La sonde qui s'est approchée au plus près du Soleil nous livre son premier récit

Les premiers résultats de la sonde solaire Parker apportent de nouveaux indices sur les plus grands mystères de notre étoile… et certaines observations inattendues.

De Nadia Drake
Publication 18 déc. 2019, 14:38 CET
Cette illustration représente la sonde solaire Parker à l'approche du Soleil. Lancée en 2018, cette sonde ...
Cette illustration représente la sonde solaire Parker à l'approche du Soleil. Lancée en 2018, cette sonde est aujourd'hui plus proche de notre étoile qu'aucun objet conçu par l'Homme ne l'a jamais été.
PHOTOGRAPHIE DE Illustration de NASA/Johns Hopkins APL/Steve Gribben

Depuis des milliards d'années, le Soleil dissimule ses secrets dans un maelstrom d'énergie portant le nom de couronne solaire. Incroyablement chaud et ultra-virulent à l'occasion, cette enveloppe tumultueuse de plasma magnétisé dépassant le demi-million de degrés est un terrain sur lequel aucun engin spatial n'a jamais osé s'aventurer… jusqu'à présent.

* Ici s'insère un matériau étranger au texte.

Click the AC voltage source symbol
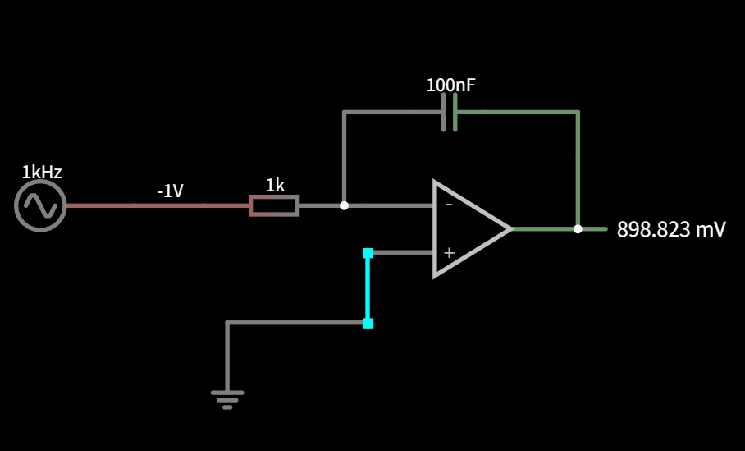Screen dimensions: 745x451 pos(40,205)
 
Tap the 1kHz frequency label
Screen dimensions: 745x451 pos(42,173)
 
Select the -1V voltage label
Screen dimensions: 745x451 pos(170,191)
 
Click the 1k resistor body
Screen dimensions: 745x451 pos(274,205)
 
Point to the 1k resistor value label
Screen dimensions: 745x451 pos(275,186)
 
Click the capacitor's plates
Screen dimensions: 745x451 pos(450,113)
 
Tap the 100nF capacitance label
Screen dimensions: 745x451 pos(450,85)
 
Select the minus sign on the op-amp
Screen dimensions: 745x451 pos(449,205)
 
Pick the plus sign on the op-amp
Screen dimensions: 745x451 pos(449,253)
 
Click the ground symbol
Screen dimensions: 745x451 pos(227,399)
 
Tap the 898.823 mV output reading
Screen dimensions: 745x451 pos(671,229)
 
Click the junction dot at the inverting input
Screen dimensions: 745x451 pos(344,205)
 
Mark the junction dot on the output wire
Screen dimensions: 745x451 pos(578,229)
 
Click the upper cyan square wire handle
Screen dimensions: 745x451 pos(368,253)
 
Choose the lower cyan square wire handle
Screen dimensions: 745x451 pos(368,324)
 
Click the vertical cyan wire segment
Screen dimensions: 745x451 pos(368,288)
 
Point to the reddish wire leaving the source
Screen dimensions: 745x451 pos(158,205)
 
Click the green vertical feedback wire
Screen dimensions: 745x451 pos(578,169)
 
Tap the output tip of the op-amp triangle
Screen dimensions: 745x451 pos(513,229)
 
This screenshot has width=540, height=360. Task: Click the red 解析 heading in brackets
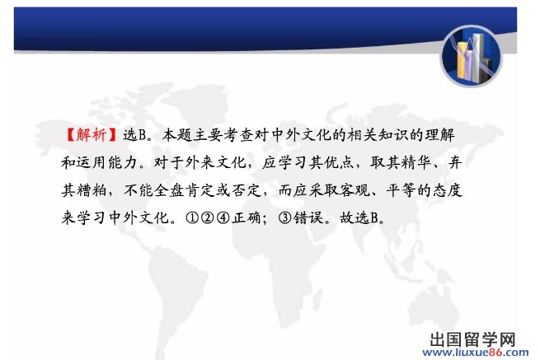coord(92,134)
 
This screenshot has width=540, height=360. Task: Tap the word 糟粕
coord(92,189)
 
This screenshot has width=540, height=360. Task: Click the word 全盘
coord(169,189)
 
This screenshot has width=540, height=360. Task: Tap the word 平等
coord(401,189)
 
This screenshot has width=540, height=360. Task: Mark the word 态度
coord(448,189)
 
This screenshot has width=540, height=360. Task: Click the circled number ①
coord(192,217)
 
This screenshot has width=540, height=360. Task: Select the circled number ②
coord(207,217)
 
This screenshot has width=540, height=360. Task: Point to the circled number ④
coord(223,217)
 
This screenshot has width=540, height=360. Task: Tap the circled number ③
coord(284,217)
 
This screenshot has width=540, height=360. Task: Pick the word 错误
coord(308,217)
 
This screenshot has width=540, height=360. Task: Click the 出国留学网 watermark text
coord(472,339)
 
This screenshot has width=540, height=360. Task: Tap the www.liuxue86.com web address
coord(476,352)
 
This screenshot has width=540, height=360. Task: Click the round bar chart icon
coord(472,56)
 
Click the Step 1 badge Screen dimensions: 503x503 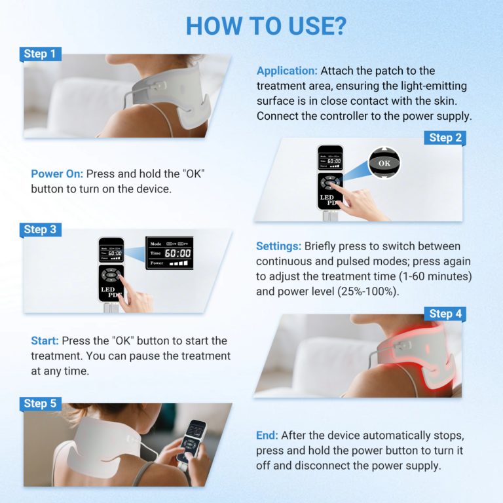(x=40, y=54)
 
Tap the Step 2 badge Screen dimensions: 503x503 (x=445, y=138)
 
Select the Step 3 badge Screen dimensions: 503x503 (x=40, y=229)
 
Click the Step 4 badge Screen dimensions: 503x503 (x=445, y=314)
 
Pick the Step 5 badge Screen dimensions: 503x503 (x=40, y=403)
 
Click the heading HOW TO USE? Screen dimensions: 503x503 (x=266, y=26)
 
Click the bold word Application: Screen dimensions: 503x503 (x=287, y=71)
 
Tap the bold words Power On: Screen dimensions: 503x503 (x=57, y=174)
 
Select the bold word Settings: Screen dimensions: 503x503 (x=279, y=246)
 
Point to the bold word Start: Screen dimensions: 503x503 (x=45, y=341)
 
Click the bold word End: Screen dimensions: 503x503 (x=267, y=436)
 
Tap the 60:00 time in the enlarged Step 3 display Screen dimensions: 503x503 (x=177, y=253)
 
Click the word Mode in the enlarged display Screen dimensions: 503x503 (x=156, y=242)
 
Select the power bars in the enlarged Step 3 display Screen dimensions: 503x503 (x=178, y=263)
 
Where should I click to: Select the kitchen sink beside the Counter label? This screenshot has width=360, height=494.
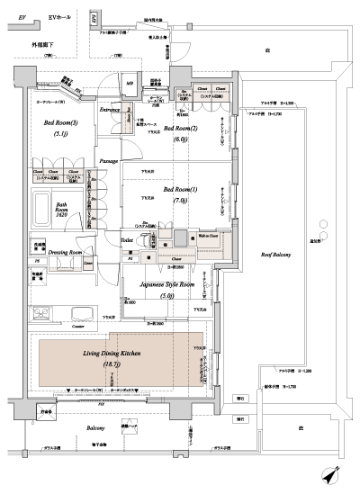(82, 315)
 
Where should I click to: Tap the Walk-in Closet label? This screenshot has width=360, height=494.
(209, 235)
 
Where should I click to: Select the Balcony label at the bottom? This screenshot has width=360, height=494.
(95, 428)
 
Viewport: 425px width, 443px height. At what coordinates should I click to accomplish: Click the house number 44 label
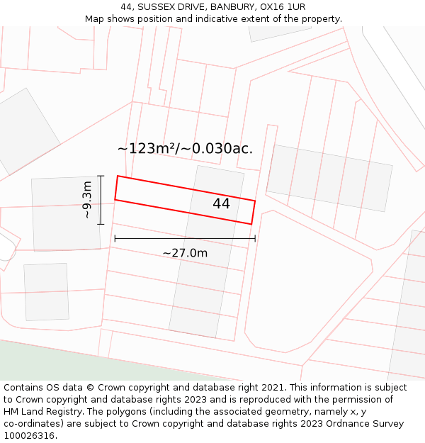click(221, 203)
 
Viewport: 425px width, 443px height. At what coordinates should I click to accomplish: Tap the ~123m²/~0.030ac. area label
click(185, 148)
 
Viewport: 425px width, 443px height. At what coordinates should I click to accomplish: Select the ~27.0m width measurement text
click(185, 253)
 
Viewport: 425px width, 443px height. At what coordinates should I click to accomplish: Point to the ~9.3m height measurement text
click(86, 200)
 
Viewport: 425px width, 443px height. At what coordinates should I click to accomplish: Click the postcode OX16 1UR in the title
click(283, 6)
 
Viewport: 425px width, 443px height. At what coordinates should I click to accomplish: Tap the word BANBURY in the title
click(229, 6)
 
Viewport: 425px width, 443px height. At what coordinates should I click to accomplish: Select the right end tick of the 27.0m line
click(255, 238)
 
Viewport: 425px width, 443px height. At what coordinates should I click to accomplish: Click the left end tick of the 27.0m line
click(115, 238)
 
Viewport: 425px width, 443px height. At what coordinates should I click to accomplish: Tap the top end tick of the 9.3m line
click(101, 176)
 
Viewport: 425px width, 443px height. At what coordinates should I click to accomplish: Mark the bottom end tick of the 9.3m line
click(101, 224)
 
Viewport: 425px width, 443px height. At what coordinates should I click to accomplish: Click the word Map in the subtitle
click(95, 18)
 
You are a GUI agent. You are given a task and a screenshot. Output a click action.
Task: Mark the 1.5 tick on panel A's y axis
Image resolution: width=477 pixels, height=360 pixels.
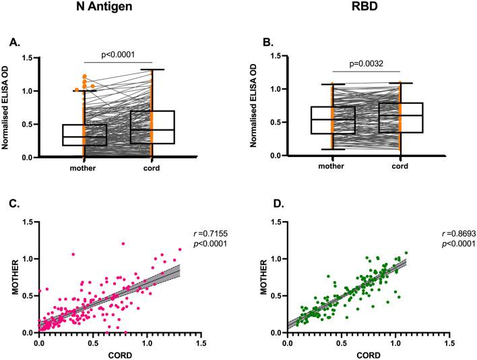point(30,58)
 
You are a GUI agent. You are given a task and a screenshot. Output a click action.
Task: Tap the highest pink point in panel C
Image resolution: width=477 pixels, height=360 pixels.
point(123,243)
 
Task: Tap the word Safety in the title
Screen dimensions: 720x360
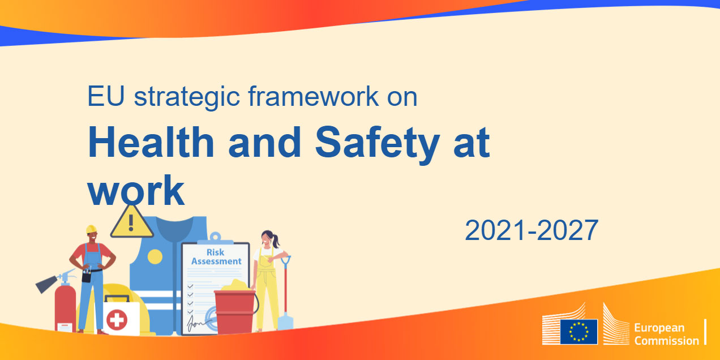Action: pos(378,145)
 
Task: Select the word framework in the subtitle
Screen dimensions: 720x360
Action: pos(314,96)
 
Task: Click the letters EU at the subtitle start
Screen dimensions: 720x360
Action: pos(106,96)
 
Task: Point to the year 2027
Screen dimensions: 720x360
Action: pos(568,230)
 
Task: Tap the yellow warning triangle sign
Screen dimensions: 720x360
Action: pos(131,222)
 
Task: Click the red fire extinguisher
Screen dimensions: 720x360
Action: pos(65,307)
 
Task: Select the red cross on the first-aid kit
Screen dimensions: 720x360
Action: pos(117,320)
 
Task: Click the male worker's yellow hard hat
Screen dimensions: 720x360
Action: pos(91,229)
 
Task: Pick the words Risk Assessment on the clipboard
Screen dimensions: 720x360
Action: pos(216,256)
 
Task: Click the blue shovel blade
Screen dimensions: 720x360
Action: pos(285,322)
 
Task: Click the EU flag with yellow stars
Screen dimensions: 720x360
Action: pos(579,332)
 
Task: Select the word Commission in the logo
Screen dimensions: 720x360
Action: pos(667,341)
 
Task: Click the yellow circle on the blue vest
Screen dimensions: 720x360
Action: pos(155,257)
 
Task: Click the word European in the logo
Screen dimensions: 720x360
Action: pos(659,328)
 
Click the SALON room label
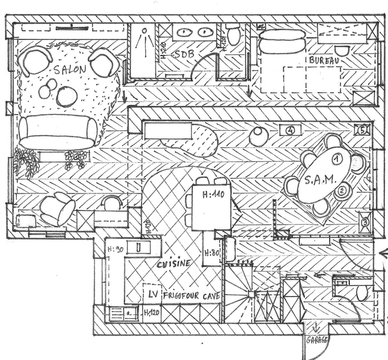(69, 70)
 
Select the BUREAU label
(324, 61)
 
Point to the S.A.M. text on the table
(319, 180)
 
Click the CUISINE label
(174, 264)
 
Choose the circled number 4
(290, 130)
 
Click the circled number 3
(365, 222)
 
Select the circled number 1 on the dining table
(336, 158)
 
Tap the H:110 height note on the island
(213, 195)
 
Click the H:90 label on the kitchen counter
(115, 249)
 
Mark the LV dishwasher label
(153, 294)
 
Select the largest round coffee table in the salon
(67, 96)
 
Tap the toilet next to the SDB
(234, 36)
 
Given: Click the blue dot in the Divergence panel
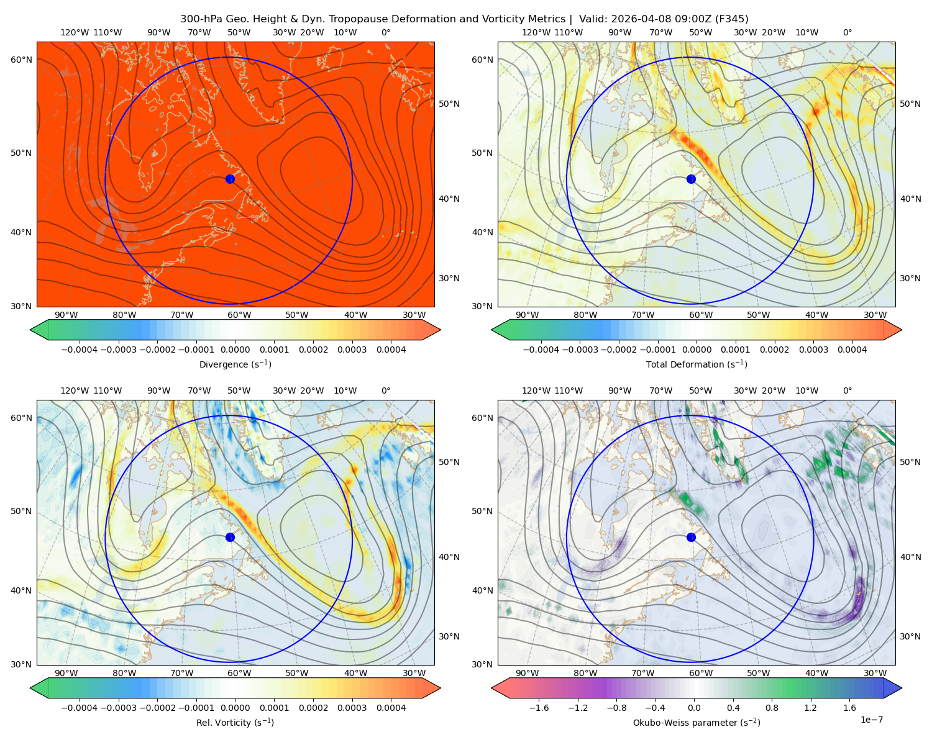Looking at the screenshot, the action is click(x=230, y=179).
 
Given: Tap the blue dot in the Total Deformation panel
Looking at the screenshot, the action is click(x=691, y=179).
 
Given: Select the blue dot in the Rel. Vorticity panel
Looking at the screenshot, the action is click(x=230, y=537).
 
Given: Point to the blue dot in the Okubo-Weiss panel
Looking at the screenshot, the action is click(x=691, y=537).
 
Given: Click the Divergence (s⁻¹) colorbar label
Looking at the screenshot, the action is click(x=235, y=364).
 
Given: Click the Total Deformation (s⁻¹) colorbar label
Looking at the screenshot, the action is click(x=697, y=364).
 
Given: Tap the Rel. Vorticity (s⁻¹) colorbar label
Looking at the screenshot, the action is click(x=235, y=722).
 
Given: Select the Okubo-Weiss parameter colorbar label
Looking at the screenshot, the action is click(x=697, y=722).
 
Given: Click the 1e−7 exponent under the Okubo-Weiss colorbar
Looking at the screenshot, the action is click(x=871, y=720).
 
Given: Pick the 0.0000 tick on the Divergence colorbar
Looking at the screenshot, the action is click(x=235, y=350).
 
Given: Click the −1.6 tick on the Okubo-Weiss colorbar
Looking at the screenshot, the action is click(x=539, y=707).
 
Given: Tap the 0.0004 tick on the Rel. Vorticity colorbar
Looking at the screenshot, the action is click(x=391, y=707).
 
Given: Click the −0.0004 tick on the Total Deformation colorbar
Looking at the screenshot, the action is click(x=541, y=350).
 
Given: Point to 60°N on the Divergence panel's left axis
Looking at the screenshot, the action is click(x=21, y=60).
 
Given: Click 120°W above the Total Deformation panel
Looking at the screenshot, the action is click(x=536, y=32).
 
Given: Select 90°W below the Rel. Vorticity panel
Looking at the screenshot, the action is click(x=66, y=673).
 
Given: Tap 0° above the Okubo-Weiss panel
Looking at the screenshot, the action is click(x=847, y=391).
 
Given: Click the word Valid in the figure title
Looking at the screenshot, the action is click(x=593, y=19).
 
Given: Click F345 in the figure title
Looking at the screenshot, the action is click(x=732, y=19).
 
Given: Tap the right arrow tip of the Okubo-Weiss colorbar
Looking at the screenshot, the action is click(x=902, y=688).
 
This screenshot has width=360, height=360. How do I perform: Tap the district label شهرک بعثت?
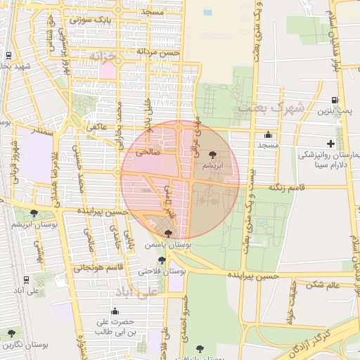coord(271,108)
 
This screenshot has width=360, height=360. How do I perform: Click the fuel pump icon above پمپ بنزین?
coord(334,99)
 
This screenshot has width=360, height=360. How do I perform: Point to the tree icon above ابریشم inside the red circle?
coord(213,153)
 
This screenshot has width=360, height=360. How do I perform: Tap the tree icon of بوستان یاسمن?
coord(167,233)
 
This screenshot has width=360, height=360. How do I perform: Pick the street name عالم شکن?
coord(323,284)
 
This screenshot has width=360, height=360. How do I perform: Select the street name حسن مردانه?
coord(158,52)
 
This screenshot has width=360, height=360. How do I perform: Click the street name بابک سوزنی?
coord(91,20)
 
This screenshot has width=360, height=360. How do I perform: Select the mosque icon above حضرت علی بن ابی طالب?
coord(115,311)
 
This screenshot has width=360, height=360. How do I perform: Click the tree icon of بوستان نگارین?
coord(11,333)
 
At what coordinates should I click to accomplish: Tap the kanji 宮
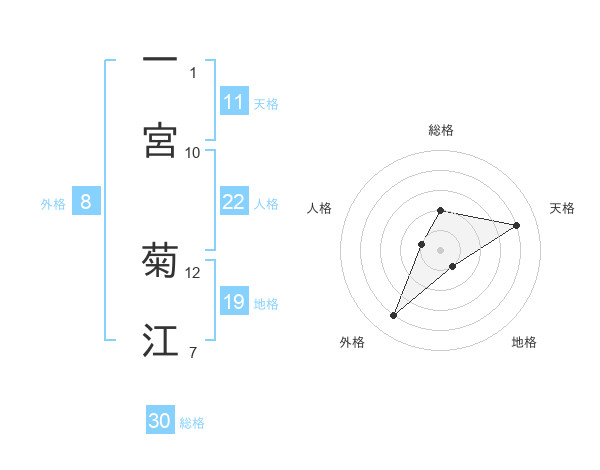coord(160,140)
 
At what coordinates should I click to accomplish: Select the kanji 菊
coord(160,260)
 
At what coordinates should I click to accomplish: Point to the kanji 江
coord(160,341)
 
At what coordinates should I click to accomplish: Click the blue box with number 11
coord(234,102)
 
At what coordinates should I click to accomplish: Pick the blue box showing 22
coord(234,202)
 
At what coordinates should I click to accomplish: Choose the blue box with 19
coord(234,302)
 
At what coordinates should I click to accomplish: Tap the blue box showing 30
coord(160,421)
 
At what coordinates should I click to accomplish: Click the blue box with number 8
coord(86,202)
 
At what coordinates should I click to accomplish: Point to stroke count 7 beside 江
coord(192,352)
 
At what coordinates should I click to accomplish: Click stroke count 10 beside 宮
coord(193,152)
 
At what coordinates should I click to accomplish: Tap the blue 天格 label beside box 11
coord(266,103)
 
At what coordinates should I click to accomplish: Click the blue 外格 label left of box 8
coord(53,203)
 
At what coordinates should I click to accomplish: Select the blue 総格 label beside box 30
coord(192,423)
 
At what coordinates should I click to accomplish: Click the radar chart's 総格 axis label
coord(441,130)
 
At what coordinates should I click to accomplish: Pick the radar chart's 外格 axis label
coord(352,342)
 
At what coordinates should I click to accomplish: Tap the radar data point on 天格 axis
coord(516,225)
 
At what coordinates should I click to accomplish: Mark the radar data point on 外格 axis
coord(393,316)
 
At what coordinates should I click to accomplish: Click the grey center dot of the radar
coord(441,249)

Mercredi dernier, quatre études parues dans la revue Nature présentaient les premières données transmises par la sonde solaire Parker envoyée par la NASA. Dans le cadre de cette mission sans précédent, la sonde s'est approchée du Soleil à une distance jamais atteinte auparavant, battant par trois fois le précédent record à ce jour, et a ainsi pu goûter au souffle coronal de cet astre flamboyant. Ces rencontres intimes permettent d'ores et déjà de résoudre certains mystères solaires tout en charriant leur lot de découvertes inattendues.

« Parker est en train de faire ce qu'aucune sonde n'avait réalisé jusque-là, » déclare Sarah Gibson du National Center for Atmospheric Research. « Je suis impatiente de voir ce qui arrivera par la suite, les premiers résultats sont très prometteurs. »

Comprendre : le Soleil

Grâce à ces observations fusionnelles, il sera possible de démêler les énigmes fondamentales posées par la physique solaire et prédire avec plus de précision les éruptions solaires dirigées vers la Terre. Baptisés éjections de masse coronale, ces dangereux nuages de particules hautement énergétiques donnent naissance à des aurores qui ensorcellent notre ciel jusqu'aux latitudes moyennes, mais pourraient tout autant heurter les satellites de communication, plonger les réseaux électriques dans le chaos et asséner un coup fatal aux astronautes.

« Lorsqu'on évoque les menaces provenant de l'espace, le public pense généralement au météore qui a tué les dinosaures, » déclare David McComas, auteur de l'étude rattaché à l'université de Princeton. « Mais si un événement météorologique spatial de grande envergure anéantit une bonne partie de nos technologies, le risque est encore plus grand pour nous aujourd'hui. »

 

EN ROUTE POUR LE SOLEIL

Le lancement de la sonde solaire Parker a eu lieu en août 2018 et son premier survol du Soleil au mois de novembre 2019. Au cours des sept années que durera sa mission, la sonde flirtera avec le Soleil à 24 reprises en réduisant la distance à chaque passage jusqu'à s'approcher à moins de 6,5 millions de kilomètres de la surface de notre étoile.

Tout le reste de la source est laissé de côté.